▶ ASSIGNED TASK
Transcribe every record without leaving anything out or changing a word.

═════ RECORD EXCERPTS

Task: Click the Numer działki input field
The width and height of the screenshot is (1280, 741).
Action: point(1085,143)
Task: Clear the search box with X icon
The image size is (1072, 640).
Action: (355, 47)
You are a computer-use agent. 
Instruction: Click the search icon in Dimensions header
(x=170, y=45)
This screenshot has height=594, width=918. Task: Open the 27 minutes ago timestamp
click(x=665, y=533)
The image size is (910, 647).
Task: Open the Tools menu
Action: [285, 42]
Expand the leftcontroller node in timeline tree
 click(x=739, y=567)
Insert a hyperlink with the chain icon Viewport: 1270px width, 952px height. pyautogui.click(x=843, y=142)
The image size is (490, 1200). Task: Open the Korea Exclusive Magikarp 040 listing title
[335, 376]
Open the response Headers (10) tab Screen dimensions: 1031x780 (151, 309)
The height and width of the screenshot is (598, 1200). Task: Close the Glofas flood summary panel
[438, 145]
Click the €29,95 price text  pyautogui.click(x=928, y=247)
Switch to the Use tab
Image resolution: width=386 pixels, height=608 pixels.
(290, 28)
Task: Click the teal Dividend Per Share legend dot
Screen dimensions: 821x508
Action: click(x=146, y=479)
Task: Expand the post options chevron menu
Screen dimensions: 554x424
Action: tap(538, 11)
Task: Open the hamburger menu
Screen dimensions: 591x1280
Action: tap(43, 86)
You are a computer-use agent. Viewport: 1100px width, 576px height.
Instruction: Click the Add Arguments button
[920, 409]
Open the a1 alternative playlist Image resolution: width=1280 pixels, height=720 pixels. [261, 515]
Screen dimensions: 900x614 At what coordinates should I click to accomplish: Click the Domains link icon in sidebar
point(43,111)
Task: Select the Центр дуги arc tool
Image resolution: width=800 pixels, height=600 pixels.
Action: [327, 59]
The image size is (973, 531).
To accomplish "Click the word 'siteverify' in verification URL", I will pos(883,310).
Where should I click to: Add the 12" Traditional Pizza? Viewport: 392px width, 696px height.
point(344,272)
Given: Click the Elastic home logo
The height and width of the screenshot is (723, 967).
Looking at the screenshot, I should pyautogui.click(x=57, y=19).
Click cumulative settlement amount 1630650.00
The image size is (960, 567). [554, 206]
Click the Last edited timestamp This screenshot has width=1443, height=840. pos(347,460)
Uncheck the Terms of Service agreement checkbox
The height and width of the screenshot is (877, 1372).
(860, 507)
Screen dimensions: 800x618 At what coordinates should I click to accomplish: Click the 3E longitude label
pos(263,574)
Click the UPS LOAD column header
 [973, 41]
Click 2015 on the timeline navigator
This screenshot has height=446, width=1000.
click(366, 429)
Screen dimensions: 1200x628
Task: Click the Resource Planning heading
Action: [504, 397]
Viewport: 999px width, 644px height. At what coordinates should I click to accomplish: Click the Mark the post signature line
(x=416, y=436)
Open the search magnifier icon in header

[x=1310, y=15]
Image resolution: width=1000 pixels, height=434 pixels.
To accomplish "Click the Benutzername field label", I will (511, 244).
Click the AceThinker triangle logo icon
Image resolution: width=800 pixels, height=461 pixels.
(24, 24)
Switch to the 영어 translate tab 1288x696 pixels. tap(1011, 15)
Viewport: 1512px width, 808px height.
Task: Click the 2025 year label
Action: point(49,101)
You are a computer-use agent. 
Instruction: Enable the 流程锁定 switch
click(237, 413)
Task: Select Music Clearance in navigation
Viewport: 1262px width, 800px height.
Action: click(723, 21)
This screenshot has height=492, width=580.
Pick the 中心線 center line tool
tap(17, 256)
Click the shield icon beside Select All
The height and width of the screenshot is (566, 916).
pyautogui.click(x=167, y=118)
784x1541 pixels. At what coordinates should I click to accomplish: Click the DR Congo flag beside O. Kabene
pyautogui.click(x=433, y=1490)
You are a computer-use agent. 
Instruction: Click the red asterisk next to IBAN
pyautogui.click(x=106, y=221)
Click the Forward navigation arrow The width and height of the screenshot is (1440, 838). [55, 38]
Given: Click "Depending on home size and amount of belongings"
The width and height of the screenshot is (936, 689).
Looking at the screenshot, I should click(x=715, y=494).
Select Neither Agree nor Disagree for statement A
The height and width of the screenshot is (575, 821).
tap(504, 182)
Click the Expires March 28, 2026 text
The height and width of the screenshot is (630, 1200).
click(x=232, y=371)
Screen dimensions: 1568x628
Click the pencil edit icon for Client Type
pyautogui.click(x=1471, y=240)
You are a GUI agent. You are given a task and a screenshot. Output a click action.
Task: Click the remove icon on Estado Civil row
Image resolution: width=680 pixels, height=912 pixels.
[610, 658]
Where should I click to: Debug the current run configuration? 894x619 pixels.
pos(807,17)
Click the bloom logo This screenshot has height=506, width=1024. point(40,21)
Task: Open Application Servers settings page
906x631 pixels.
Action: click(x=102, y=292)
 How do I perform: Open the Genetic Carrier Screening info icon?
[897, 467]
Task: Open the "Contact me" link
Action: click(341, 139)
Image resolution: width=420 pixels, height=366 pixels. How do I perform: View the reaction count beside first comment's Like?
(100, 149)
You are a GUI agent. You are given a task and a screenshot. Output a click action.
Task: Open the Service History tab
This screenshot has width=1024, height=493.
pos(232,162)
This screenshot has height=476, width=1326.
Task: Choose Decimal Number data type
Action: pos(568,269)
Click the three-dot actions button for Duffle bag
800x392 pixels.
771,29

══════════

▶ ANSWER TO THIS EXERCISE
Task: Click the Numer działki input field
The width and height of the screenshot is (1280, 741).
Action: point(1085,143)
Task: Clear the search box with X icon
The image size is (1072, 640).
Action: (355, 47)
You are a computer-use agent. 
Instruction: Click the search icon in Dimensions header
(x=170, y=45)
This screenshot has height=594, width=918. Task: Open the 27 minutes ago timestamp
click(x=665, y=533)
The image size is (910, 647).
Task: Open the Tools menu
Action: [285, 42]
Expand the leftcontroller node in timeline tree
 click(x=739, y=567)
Insert a hyperlink with the chain icon Viewport: 1270px width, 952px height. pyautogui.click(x=843, y=142)
The image size is (490, 1200). Task: Open the Korea Exclusive Magikarp 040 listing title
[335, 376]
Open the response Headers (10) tab Screen dimensions: 1031x780 (151, 309)
The height and width of the screenshot is (598, 1200). Task: Close the Glofas flood summary panel
[438, 145]
Click the €29,95 price text  pyautogui.click(x=928, y=247)
Switch to the Use tab
Image resolution: width=386 pixels, height=608 pixels.
(290, 28)
Task: Click the teal Dividend Per Share legend dot
Screen dimensions: 821x508
Action: click(x=146, y=479)
Task: Expand the post options chevron menu
Screen dimensions: 554x424
Action: tap(538, 11)
Task: Open the hamburger menu
Screen dimensions: 591x1280
Action: tap(43, 86)
You are a computer-use agent. Viewport: 1100px width, 576px height.
Instruction: Click the Add Arguments button
[920, 409]
Open the a1 alternative playlist Image resolution: width=1280 pixels, height=720 pixels. [261, 515]
Screen dimensions: 900x614 At what coordinates should I click to accomplish: Click the Domains link icon in sidebar
point(43,111)
Task: Select the Центр дуги arc tool
Image resolution: width=800 pixels, height=600 pixels.
Action: [327, 59]
The image size is (973, 531).
To accomplish "Click the word 'siteverify' in verification URL", I will pos(883,310).
Where should I click to: Add the 12" Traditional Pizza? Viewport: 392px width, 696px height.
point(344,272)
Given: Click the Elastic home logo
The height and width of the screenshot is (723, 967).
Looking at the screenshot, I should pyautogui.click(x=57, y=19).
Click cumulative settlement amount 1630650.00
The image size is (960, 567). [554, 206]
Click the Last edited timestamp This screenshot has width=1443, height=840. pos(347,460)
Uncheck the Terms of Service agreement checkbox
The height and width of the screenshot is (877, 1372).
(860, 507)
Screen dimensions: 800x618 At what coordinates should I click to accomplish: Click the 3E longitude label
pos(263,574)
Click the UPS LOAD column header
 [973, 41]
Click 2015 on the timeline navigator
This screenshot has height=446, width=1000.
click(366, 429)
Screen dimensions: 1200x628
Task: Click the Resource Planning heading
Action: [504, 397]
Viewport: 999px width, 644px height. At what coordinates should I click to accomplish: Click the Mark the post signature line
(x=416, y=436)
Open the search magnifier icon in header

[x=1310, y=15]
Image resolution: width=1000 pixels, height=434 pixels.
To accomplish "Click the Benutzername field label", I will (511, 244).
Click the AceThinker triangle logo icon
Image resolution: width=800 pixels, height=461 pixels.
(24, 24)
Switch to the 영어 translate tab 1288x696 pixels. tap(1011, 15)
Viewport: 1512px width, 808px height.
Task: Click the 2025 year label
Action: point(49,101)
You are a computer-use agent. 
Instruction: Enable the 流程锁定 switch
click(237, 413)
Task: Select Music Clearance in navigation
Viewport: 1262px width, 800px height.
Action: click(723, 21)
This screenshot has height=492, width=580.
Pick the 中心線 center line tool
tap(17, 256)
Click the shield icon beside Select All
The height and width of the screenshot is (566, 916).
pyautogui.click(x=167, y=118)
784x1541 pixels. At what coordinates should I click to accomplish: Click the DR Congo flag beside O. Kabene
pyautogui.click(x=433, y=1490)
You are a computer-use agent. 
Instruction: Click the red asterisk next to IBAN
pyautogui.click(x=106, y=221)
Click the Forward navigation arrow The width and height of the screenshot is (1440, 838). [55, 38]
Given: Click "Depending on home size and amount of belongings"
The width and height of the screenshot is (936, 689).
Looking at the screenshot, I should click(x=715, y=494).
Select Neither Agree nor Disagree for statement A
The height and width of the screenshot is (575, 821).
tap(504, 182)
Click the Expires March 28, 2026 text
The height and width of the screenshot is (630, 1200).
click(x=232, y=371)
Screen dimensions: 1568x628
Click the pencil edit icon for Client Type
pyautogui.click(x=1471, y=240)
You are a GUI agent. You are given a task and a screenshot. Output a click action.
Task: Click the remove icon on Estado Civil row
Image resolution: width=680 pixels, height=912 pixels.
[610, 658]
Where should I click to: Debug the current run configuration? 894x619 pixels.
pos(807,17)
Click the bloom logo This screenshot has height=506, width=1024. point(40,21)
Task: Open Application Servers settings page
906x631 pixels.
Action: click(x=102, y=292)
 How do I perform: Open the Genetic Carrier Screening info icon?
[897, 467]
Task: Open the "Contact me" link
Action: click(341, 139)
Image resolution: width=420 pixels, height=366 pixels. How do I perform: View the reaction count beside first comment's Like?
(100, 149)
You are a GUI agent. You are given a task and a screenshot. Output a click action.
Task: Open the Service History tab
This screenshot has width=1024, height=493.
pos(232,162)
This screenshot has height=476, width=1326.
Task: Choose Decimal Number data type
Action: pos(568,269)
Click the three-dot actions button for Duffle bag
800x392 pixels.
771,29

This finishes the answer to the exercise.